Look through the records and copy each line with the string "agent" in it.

— Records provided —
::::

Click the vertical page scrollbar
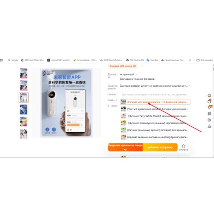 [213, 111]
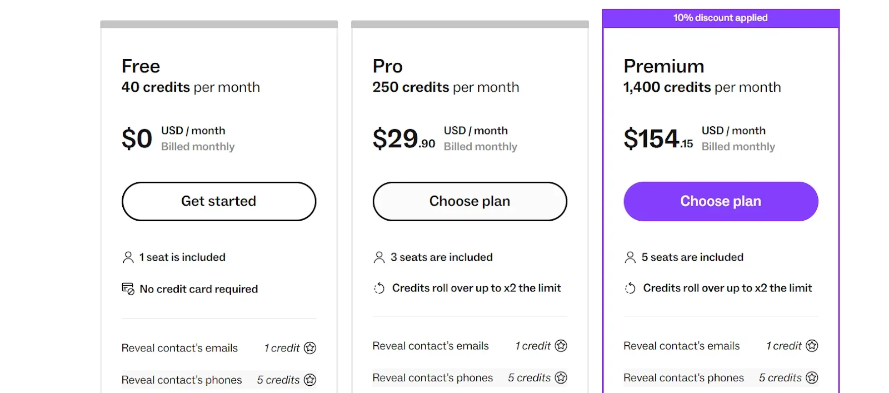Viewport: 889px width, 393px height.
Task: Click Premium plan email credit star icon
Action: 812,346
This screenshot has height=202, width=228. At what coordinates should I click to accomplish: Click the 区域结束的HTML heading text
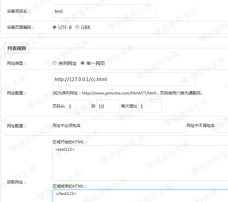coord(70,186)
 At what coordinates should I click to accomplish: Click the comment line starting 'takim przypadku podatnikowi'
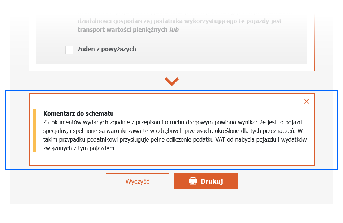click(x=175, y=140)
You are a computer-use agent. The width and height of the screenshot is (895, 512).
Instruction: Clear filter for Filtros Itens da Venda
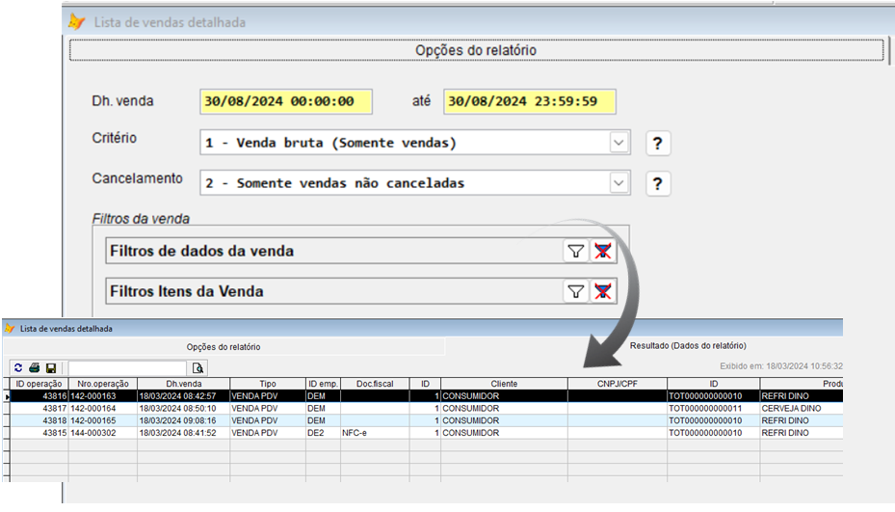[603, 291]
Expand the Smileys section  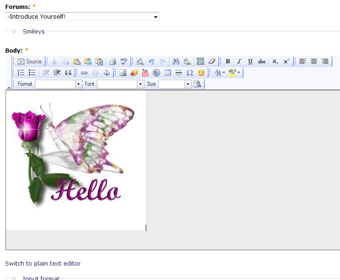tap(34, 32)
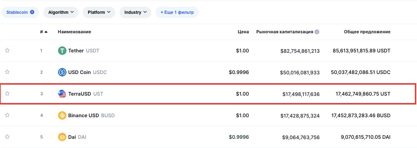Screen dimensions: 417x148
Task: Open the Industry filter dropdown
Action: 135,12
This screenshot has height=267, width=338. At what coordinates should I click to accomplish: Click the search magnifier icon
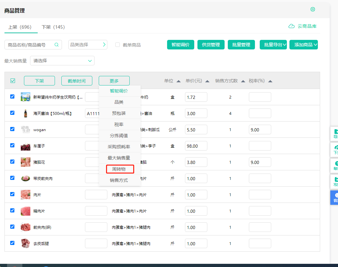tap(57, 45)
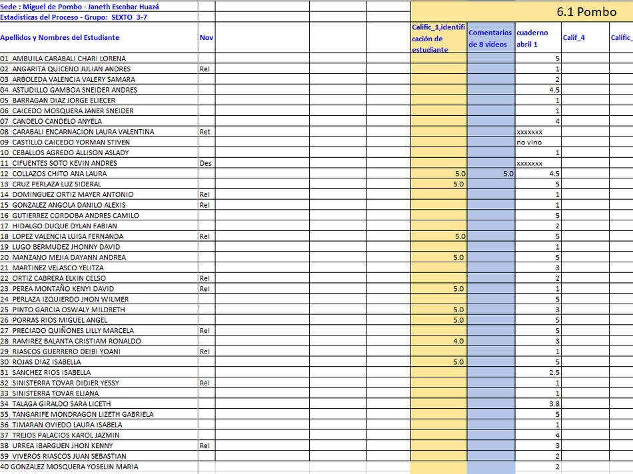Click the "Rel" cell for URREA IBARGUEN
This screenshot has height=474, width=633.
tap(205, 446)
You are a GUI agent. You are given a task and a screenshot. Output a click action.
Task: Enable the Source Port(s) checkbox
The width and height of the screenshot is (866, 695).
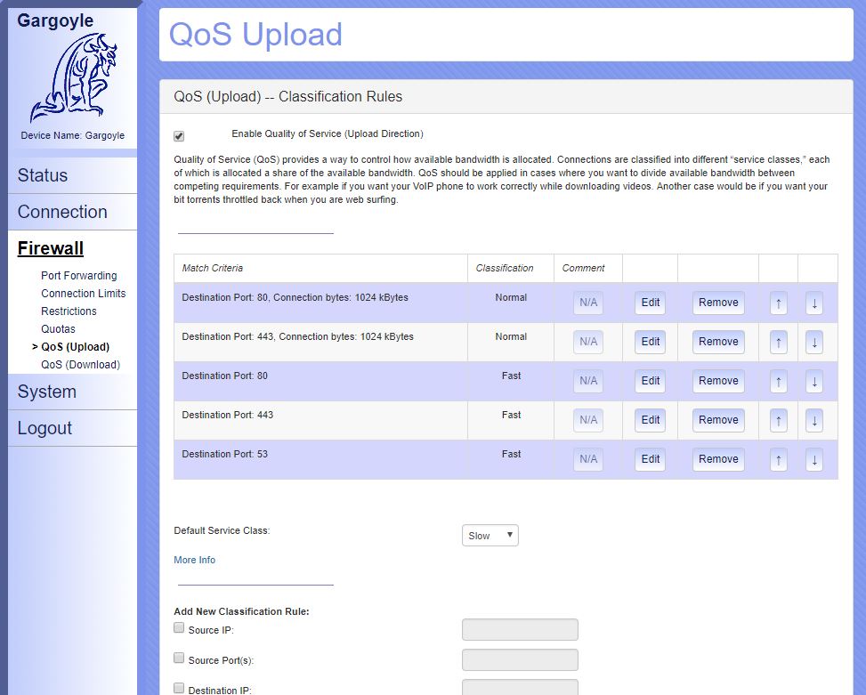click(x=179, y=659)
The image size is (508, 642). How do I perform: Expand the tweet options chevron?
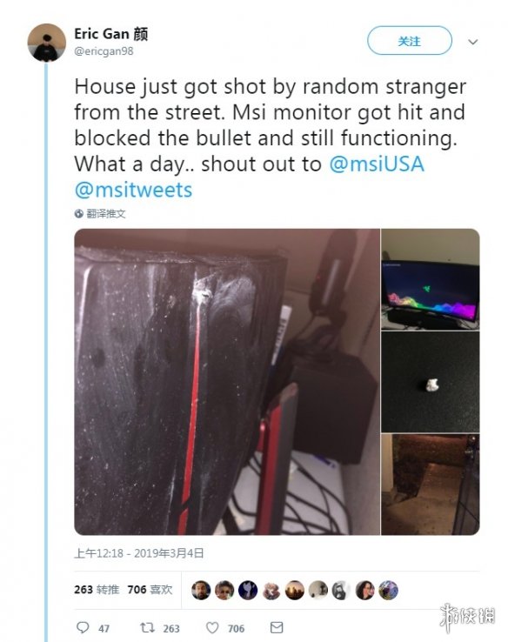[x=473, y=42]

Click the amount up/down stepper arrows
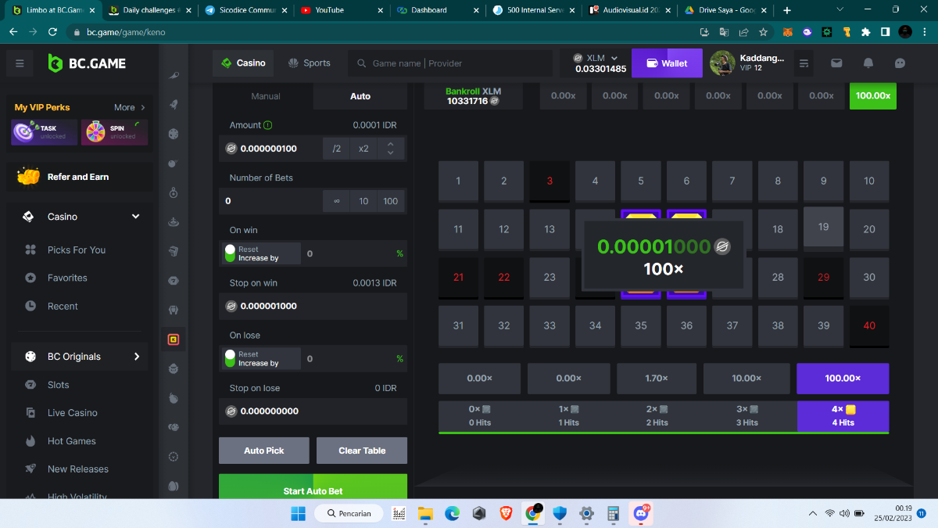(391, 149)
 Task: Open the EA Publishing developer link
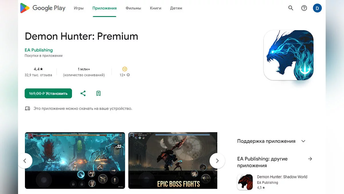pos(39,50)
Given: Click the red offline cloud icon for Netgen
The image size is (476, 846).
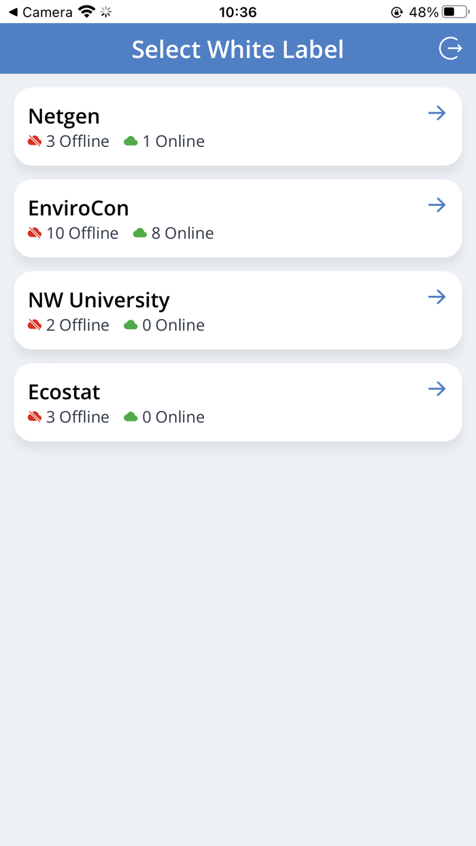Looking at the screenshot, I should [x=35, y=141].
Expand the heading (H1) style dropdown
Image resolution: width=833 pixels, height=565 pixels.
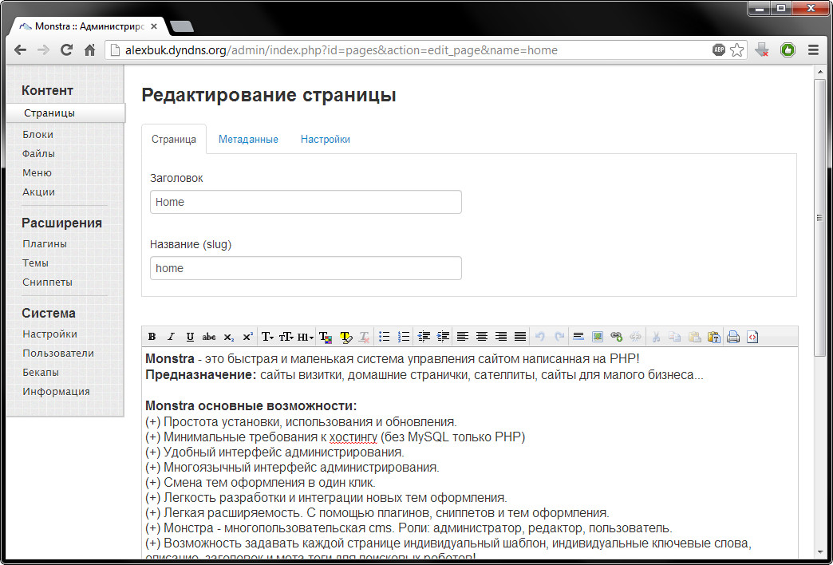[306, 337]
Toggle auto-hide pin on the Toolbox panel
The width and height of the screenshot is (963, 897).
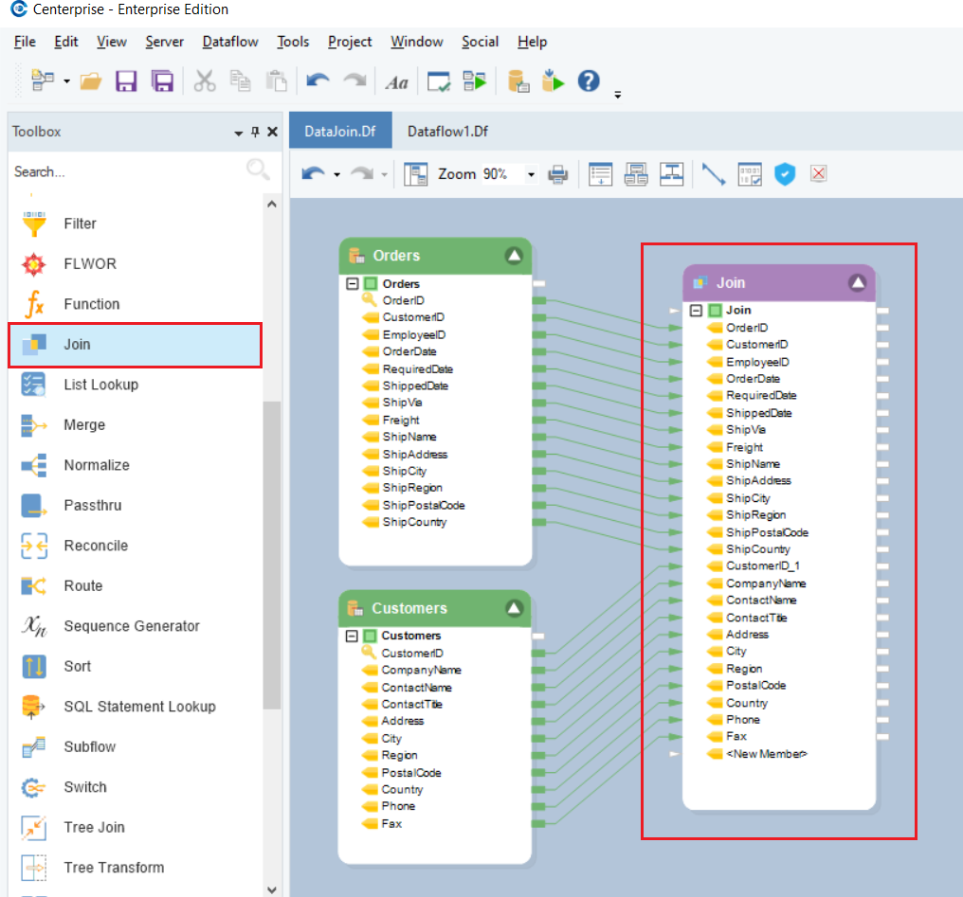click(x=254, y=131)
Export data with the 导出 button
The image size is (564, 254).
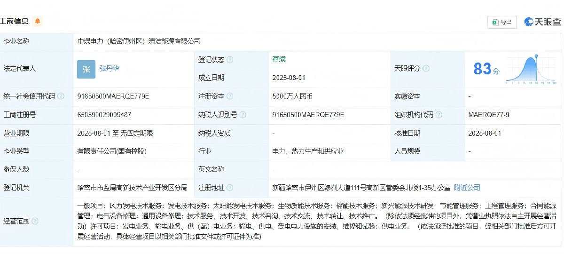501,22
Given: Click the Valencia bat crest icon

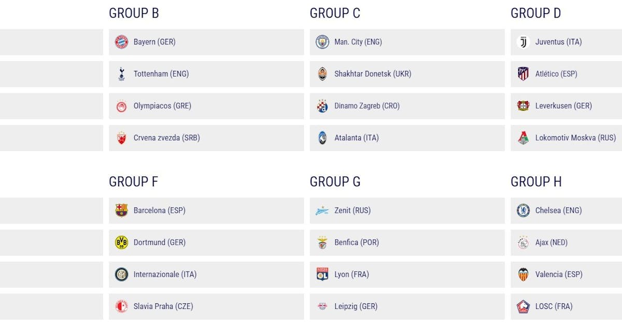Looking at the screenshot, I should point(523,275).
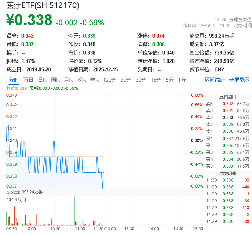Switch to the 分时 chart tab
Image resolution: width=252 pixels, height=236 pixels.
click(x=13, y=80)
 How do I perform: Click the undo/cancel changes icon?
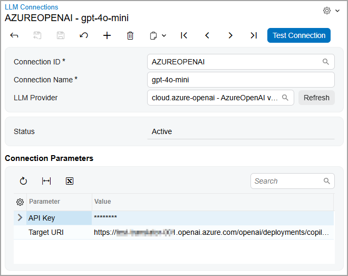pyautogui.click(x=84, y=35)
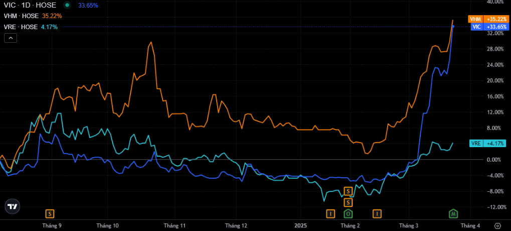Click the I marker right of the green O
Screen dimensions: 511x231
pyautogui.click(x=376, y=214)
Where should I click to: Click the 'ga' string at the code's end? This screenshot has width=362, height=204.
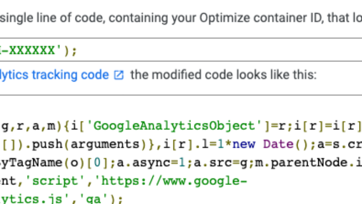point(94,199)
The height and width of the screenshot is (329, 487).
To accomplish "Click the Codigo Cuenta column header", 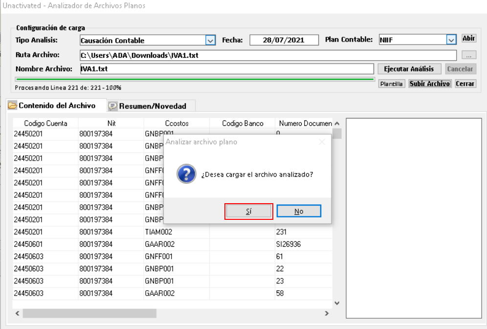I will pos(45,123).
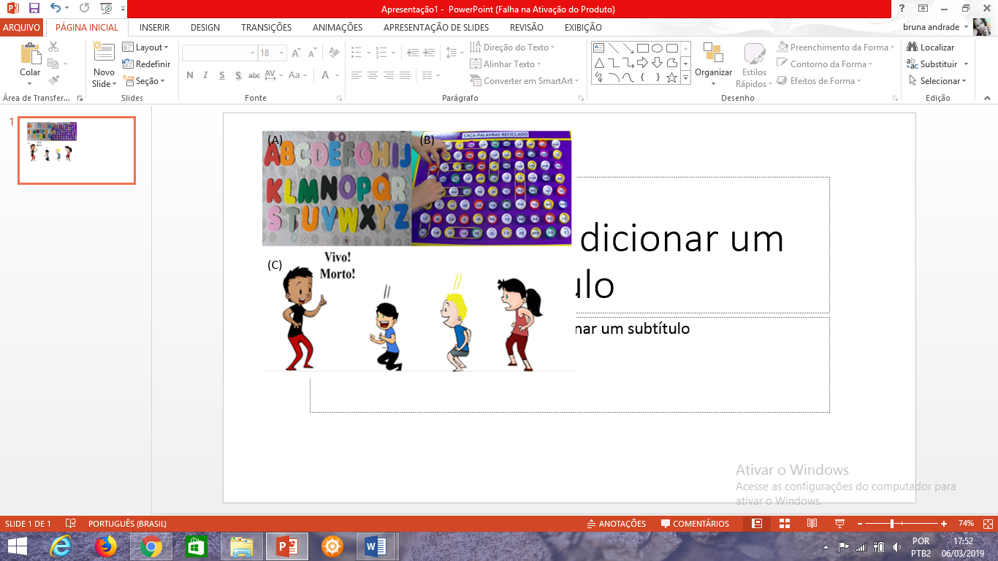Click the Novo Slide icon

coord(104,53)
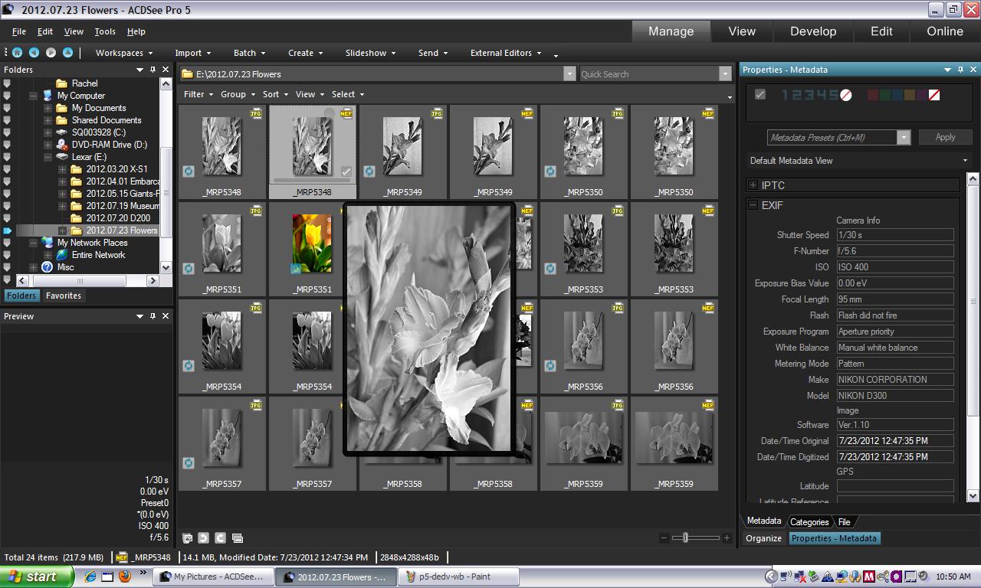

::::

— Task answer —
You are a computer-use agent. The width and height of the screenshot is (895, 512).
You are a GUI agent. You are given a task and a screenshot. Output a click action.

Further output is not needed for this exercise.